■ RECORDS TO USE
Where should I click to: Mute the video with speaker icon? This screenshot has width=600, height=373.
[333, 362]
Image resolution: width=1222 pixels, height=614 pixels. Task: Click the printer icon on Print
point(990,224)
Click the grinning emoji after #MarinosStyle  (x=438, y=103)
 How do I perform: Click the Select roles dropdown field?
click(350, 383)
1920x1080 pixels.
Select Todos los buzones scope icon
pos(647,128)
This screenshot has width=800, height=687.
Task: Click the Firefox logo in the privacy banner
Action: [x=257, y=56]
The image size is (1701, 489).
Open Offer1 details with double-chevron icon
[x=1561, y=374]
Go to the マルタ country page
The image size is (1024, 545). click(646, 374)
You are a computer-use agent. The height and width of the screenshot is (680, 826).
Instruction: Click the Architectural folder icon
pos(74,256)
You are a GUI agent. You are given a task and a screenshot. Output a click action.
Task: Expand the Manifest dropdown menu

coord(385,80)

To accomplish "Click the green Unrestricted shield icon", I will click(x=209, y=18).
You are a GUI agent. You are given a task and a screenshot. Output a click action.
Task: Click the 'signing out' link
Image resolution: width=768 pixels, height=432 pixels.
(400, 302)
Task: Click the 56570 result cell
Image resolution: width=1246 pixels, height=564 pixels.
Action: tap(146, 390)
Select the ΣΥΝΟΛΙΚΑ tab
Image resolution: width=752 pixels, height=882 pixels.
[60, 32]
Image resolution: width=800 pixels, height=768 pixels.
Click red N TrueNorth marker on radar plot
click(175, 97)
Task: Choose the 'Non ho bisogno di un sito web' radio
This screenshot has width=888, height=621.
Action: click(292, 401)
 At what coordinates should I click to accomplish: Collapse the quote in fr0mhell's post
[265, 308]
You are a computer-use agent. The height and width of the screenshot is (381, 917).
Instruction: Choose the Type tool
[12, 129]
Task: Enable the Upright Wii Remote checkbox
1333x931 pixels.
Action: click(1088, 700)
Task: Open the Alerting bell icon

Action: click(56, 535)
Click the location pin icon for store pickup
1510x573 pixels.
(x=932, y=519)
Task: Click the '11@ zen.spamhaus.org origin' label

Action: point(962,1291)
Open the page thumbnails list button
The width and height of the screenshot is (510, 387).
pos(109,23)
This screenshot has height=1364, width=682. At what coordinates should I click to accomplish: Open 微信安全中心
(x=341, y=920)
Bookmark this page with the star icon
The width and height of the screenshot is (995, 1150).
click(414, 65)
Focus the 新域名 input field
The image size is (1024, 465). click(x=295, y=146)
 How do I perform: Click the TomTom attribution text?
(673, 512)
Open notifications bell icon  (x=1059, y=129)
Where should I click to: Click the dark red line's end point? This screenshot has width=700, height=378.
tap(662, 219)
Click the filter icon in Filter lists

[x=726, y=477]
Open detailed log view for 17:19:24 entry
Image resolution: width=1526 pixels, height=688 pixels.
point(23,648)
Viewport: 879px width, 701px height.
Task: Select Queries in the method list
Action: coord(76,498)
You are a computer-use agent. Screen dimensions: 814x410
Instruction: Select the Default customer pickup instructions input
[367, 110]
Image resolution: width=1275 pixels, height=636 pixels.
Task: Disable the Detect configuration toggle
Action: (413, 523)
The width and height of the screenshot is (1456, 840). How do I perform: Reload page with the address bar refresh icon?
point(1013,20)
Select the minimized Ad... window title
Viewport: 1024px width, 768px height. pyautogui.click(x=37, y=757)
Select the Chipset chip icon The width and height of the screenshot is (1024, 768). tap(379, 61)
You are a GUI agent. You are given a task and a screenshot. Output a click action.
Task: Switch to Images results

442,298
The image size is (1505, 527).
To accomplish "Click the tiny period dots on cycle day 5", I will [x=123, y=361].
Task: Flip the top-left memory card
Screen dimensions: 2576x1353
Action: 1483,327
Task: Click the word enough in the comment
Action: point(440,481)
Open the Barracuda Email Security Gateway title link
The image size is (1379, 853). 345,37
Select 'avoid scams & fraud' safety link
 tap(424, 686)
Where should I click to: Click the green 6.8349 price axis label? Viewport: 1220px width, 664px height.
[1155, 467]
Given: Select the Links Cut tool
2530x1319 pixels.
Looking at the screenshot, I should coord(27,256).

■ WRITTEN INSTRUCTION
How many lines of the material above contain the string "Select"? Reply with the number only.

■ THE REPLY
9